Same goes for images.  Use individual words, but if your image is of a Chevy 454 engine, don’t enter “big” and “block”.  Use “big block”.  The separate words will mix you in with an almost infinite number of other combinations of search results, and you’ll wind up near the bottom of all of them.  Of course, also use “Chevy 454”, “Chevy 454 big block” and other combinations you can think of.

Just don’t flood your keywords with useless words.  Google doesn’t like that, and will flag you for it.  Remember, it’s their house and their rules.

Thing 4: Outside References

One thing that Google loves more than anything is outside references.  If your site is mentioned elsewhere, Google gets harder than Chinese algebra!  Getting your site name listed in other places isn’t difficult.  An easy way is to get on forums and include your site name in your signature.

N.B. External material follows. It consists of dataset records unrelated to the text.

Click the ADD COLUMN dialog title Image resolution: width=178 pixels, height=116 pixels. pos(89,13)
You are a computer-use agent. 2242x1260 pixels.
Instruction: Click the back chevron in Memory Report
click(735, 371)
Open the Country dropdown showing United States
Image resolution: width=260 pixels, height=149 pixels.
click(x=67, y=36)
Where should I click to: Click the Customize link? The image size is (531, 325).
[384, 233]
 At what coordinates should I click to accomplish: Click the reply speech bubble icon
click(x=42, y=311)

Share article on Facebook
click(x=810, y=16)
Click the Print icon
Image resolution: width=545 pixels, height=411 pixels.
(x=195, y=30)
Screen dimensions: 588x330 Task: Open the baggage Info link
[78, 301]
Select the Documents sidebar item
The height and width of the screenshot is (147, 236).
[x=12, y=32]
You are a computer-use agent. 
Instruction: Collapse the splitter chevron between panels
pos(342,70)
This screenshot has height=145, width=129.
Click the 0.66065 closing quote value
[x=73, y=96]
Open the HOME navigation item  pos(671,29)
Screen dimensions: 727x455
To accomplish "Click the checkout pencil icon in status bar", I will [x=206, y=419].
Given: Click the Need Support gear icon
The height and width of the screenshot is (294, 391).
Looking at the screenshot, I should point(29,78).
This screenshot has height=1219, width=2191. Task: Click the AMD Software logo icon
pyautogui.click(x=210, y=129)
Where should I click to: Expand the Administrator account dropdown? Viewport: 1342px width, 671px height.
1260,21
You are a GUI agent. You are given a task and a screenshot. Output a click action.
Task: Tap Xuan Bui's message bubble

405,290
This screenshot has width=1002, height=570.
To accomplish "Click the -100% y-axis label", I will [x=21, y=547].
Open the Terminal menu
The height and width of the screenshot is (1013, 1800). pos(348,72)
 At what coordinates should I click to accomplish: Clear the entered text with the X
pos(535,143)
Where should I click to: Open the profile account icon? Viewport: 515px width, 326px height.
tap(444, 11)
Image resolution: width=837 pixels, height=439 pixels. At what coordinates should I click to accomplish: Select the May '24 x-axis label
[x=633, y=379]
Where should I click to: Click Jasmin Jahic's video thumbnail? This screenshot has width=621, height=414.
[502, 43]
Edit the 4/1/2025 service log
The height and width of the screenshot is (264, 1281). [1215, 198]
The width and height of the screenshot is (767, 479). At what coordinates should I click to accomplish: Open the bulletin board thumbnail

Another way is to get a blog like this, and refer back to your site from time to time (Kyle Edwards Photography, in case you’re wondering (shameless plug 101)).  It works because I’m going through, not .org, so my blog is actually found at and my photo site (which has a link to my blog) is at  That was intentional, so if you mess up and get the wrong one, you can still get to both.  Plus, there’s an issue with Photoshelter over, but that’s another post.

So the point is, get shameless references back to your site whenever you can!  If you can get them linked to your name and not just your URL (as I did in my first example), so much the better.  As with my photography vs photographer example, if someone is searching for me as a photographer and somehow remembers my name but forgets my URL, they can still find me by searching for “Kyle Edwards photographer” or “Kyle Edwards photography” and still get enough hits to find where they’re going.  …see?  Even I resisted the shameless plug that time.

Well, that was a whole bunch, and there’s a WHOLE lot more to it, but I figure that should be enough to get you started.  By the way, SEO is not like other things up until now; this one never ends.  There’s a whole lot involved in it, and it’s the song that doesn’t end (yes, it goes on and on my friend).  And that’s why it’s a PITA, and I don’t mean the food!